L’Humanitarian OpenStreetMap Team afferma di aver usato il machine learning per estrarre informazioni sugli edifici dalle immagini satellitari. I volontari hanno poi esaminato le immagini tramite l’app MapSwipe, segnando le zone in cui le strutture sembravano danneggiate.
«Entro quattro giorni dal terremoto siamo riusciti a mobilitare più di 600 volontari che, sostanzialmente, facevano swipe a destra e a sinistra sull’app mobile, indicando: sì, quest’area edificata è danneggiata; no, quest’area edificata non è danneggiata», ha detto Leen D’hondt, direttrice della tecnologia e dei dati presso l’Humanitarian OpenStreetMap Team.
«E questo ha effettivamente aiutato i primi soccorritori a raggiungere le aree giuste per la distribuzione di cibo e per tutte le altre necessità di cui possiamo aver bisogno subito dopo un terremoto», ha aggiunto D’hondt.
Nonostante la velocità che l’IA può offrire, D’hondt ha spiegato che la tecnologia non eguaglia ancora la precisione del lavoro dettagliato svolto dai mappatori umani.
«La mappatura manuale garantisce ancora la migliore qualità. Tuttavia, a volte la velocità è più importante», ha detto.
«A volte è più importante sapere più o meno dove si trovano gli edifici. Non sono mappati alla perfezione, ma sappiamo quante persone vivono in quell’area.

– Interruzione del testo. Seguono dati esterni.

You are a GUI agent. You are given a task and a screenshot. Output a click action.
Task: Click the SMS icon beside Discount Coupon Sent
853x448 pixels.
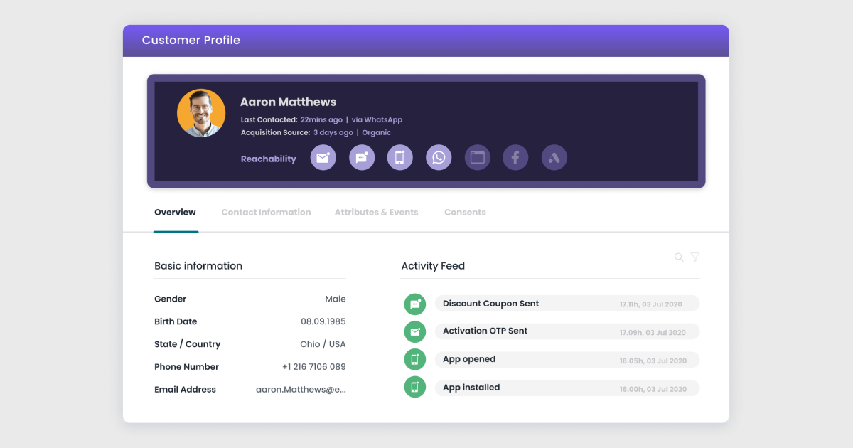pyautogui.click(x=415, y=304)
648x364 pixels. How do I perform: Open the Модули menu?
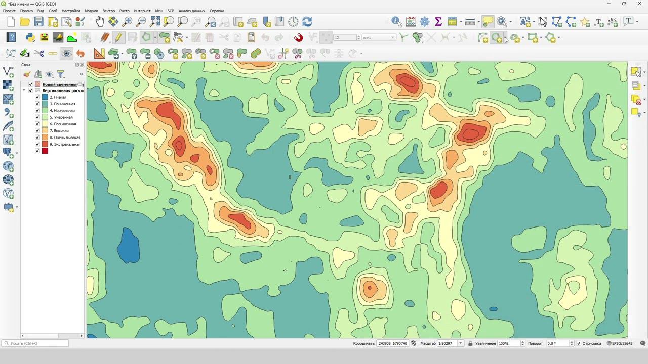91,11
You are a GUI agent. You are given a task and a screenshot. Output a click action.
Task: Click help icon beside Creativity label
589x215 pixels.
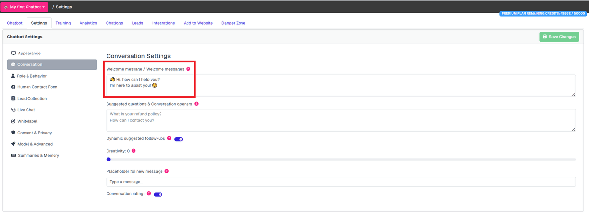point(134,151)
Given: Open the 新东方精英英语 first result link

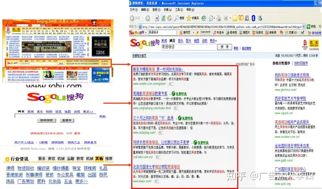Looking at the screenshot, I should click(158, 69).
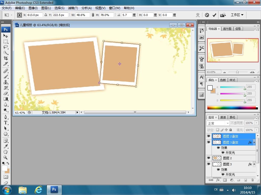Viewport: 261px width, 195px height.
Task: Select the Crop tool in toolbox
Action: pos(6,58)
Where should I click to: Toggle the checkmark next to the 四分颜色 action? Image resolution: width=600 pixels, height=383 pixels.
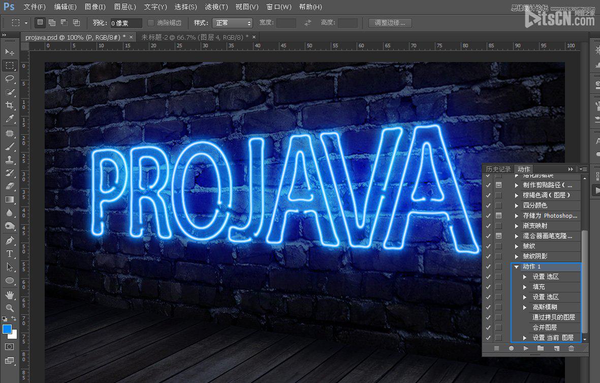(488, 205)
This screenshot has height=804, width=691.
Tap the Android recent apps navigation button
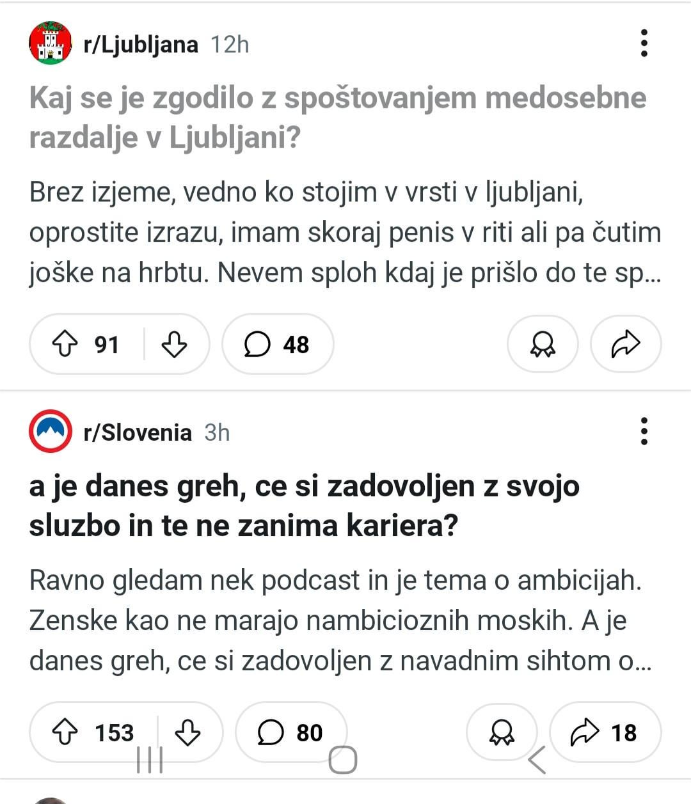point(150,760)
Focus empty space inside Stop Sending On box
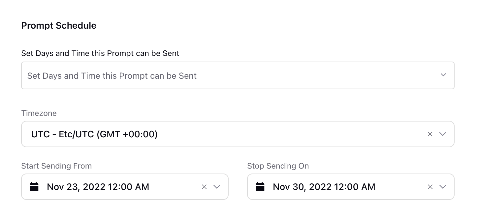 (x=401, y=187)
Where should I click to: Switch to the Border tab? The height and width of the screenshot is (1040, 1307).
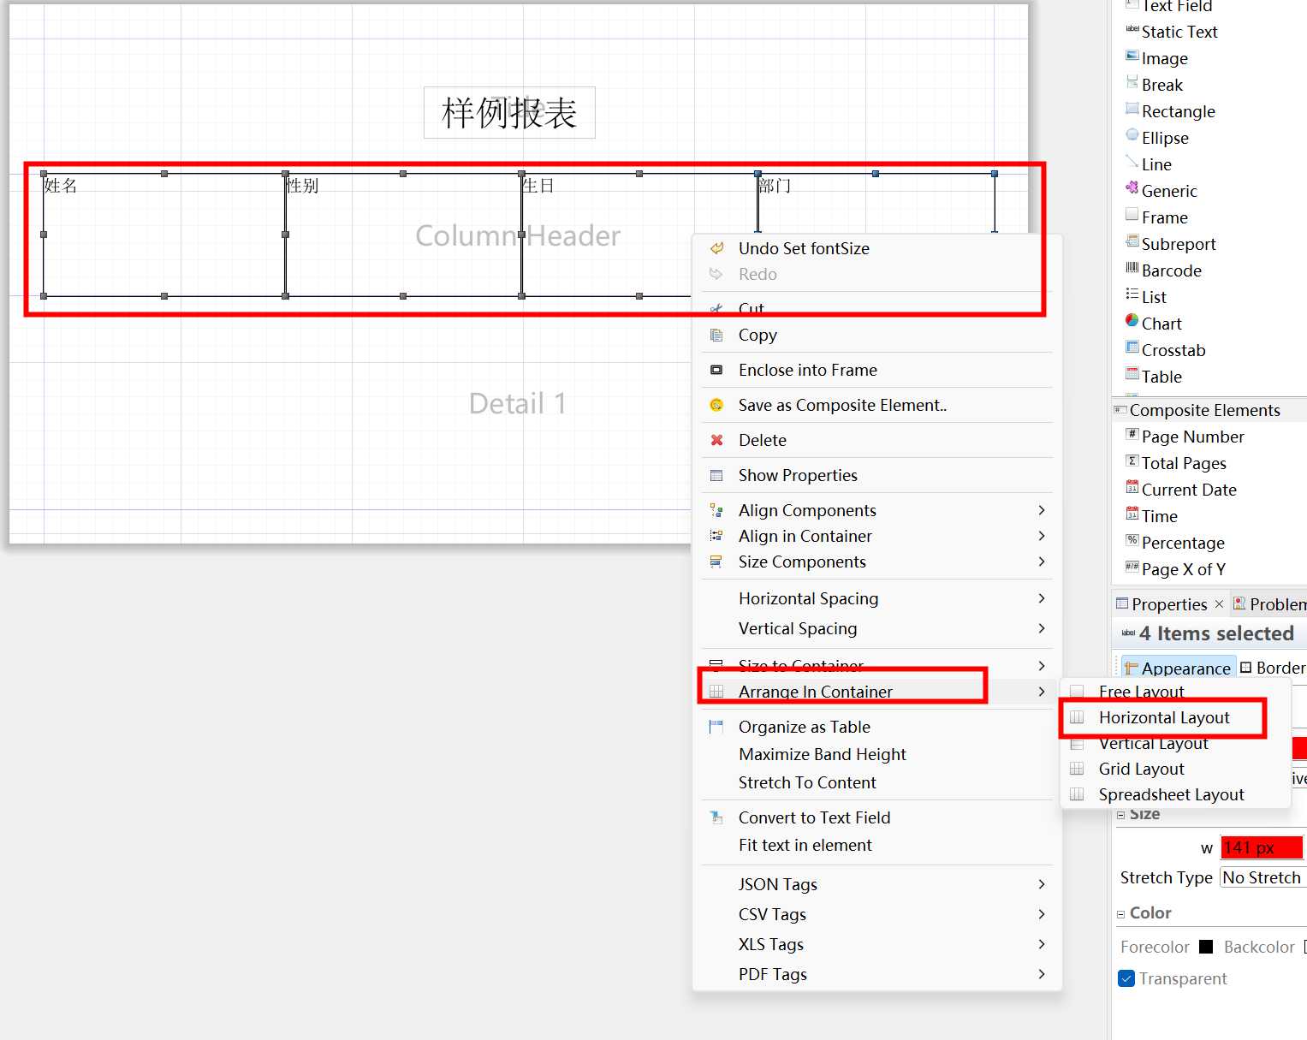pyautogui.click(x=1273, y=668)
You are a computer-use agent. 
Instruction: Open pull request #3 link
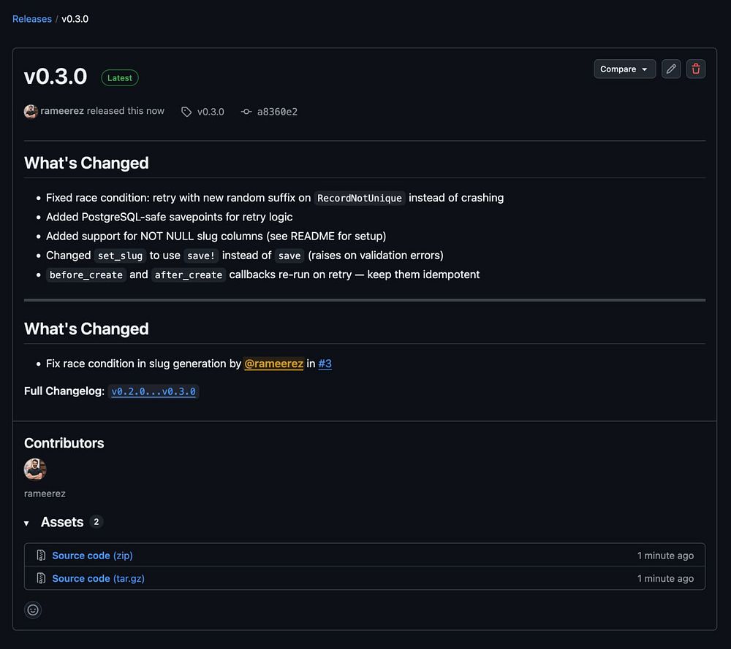click(325, 364)
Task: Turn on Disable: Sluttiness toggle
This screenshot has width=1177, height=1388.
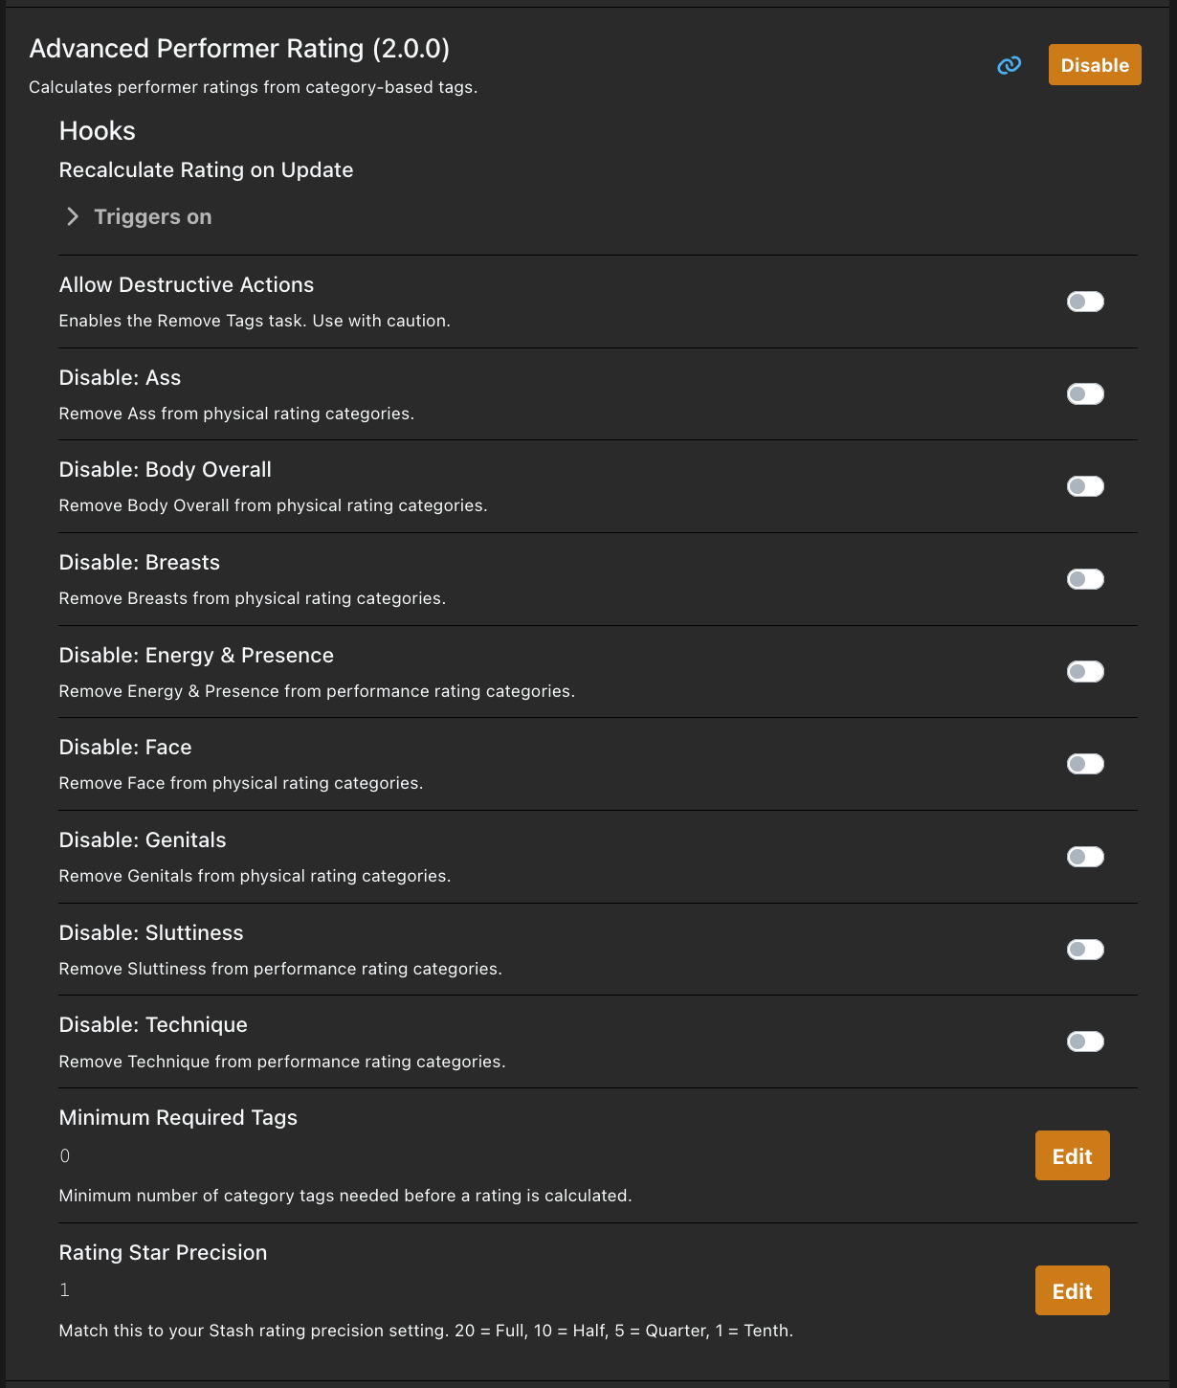Action: (x=1085, y=950)
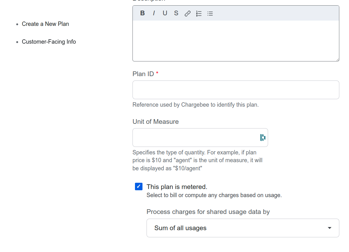Click the "Plan ID" field label

143,74
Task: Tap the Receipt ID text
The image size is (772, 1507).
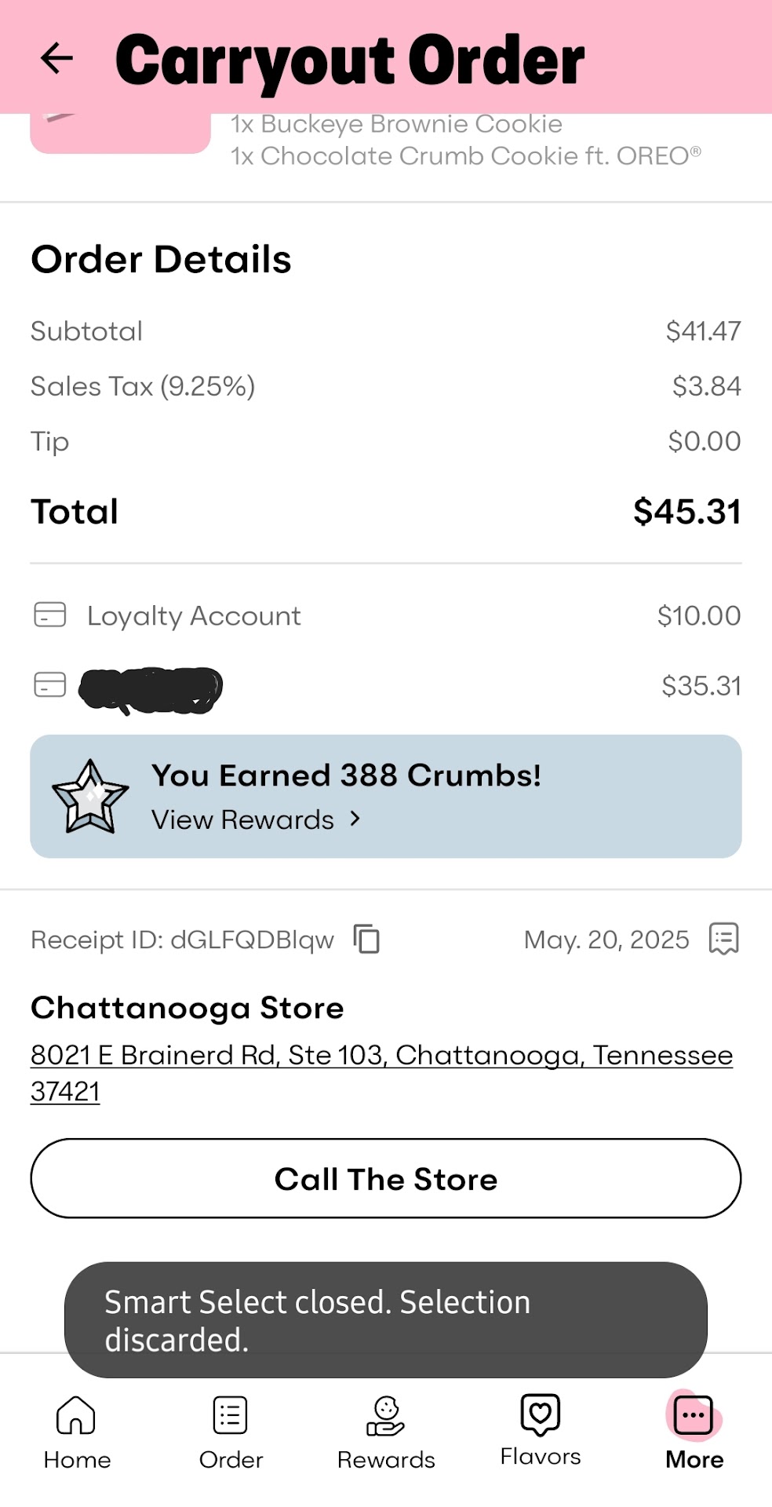Action: click(182, 940)
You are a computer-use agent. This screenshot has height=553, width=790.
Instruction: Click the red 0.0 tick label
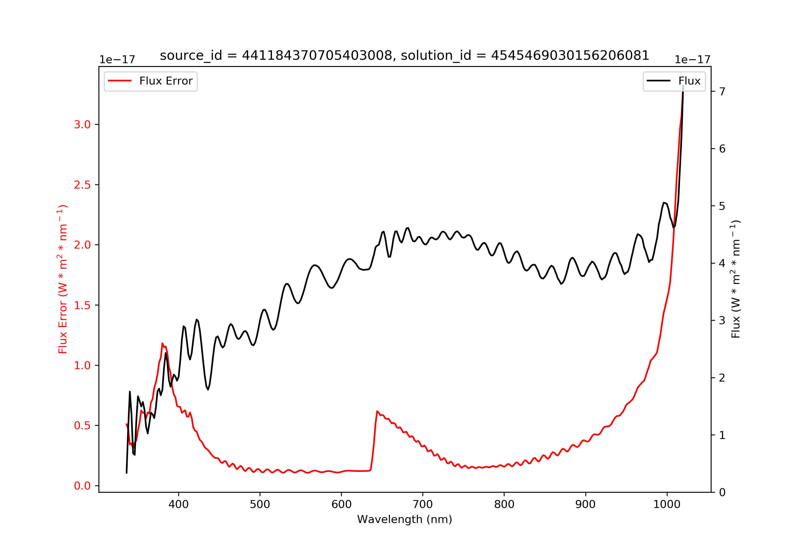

Ed è qui che oggi entrano in gioco l’IA e i modelli di machine learning.»
Malgrado i rapidi progressi, gli addetti ai lavori affermano che questi sistemi sono ancora lontani dall’essere integrati in modo sistematico nelle risposte alle emergenze in tutto il mondo.
«Al momento, nella maggior parte dei Paesi non esistono sistemi davvero integrati in questi protocolli di emergenza», ha dichiarato Monique Kuglitsch, responsabile innovazione presso il Fraunhofer Heinrich Hertz Institute.
«Ci sono eccezioni. In India esiste un sistema di allerta precoce basato sull’IA che è operativo. Anche in Europa abbiamo un sistema di previsione basato sull’IA del Centro europeo per le previsioni meteorologiche a medio termine, anch’esso operativo. Ma in molti Paesi è ancora sperimentale.»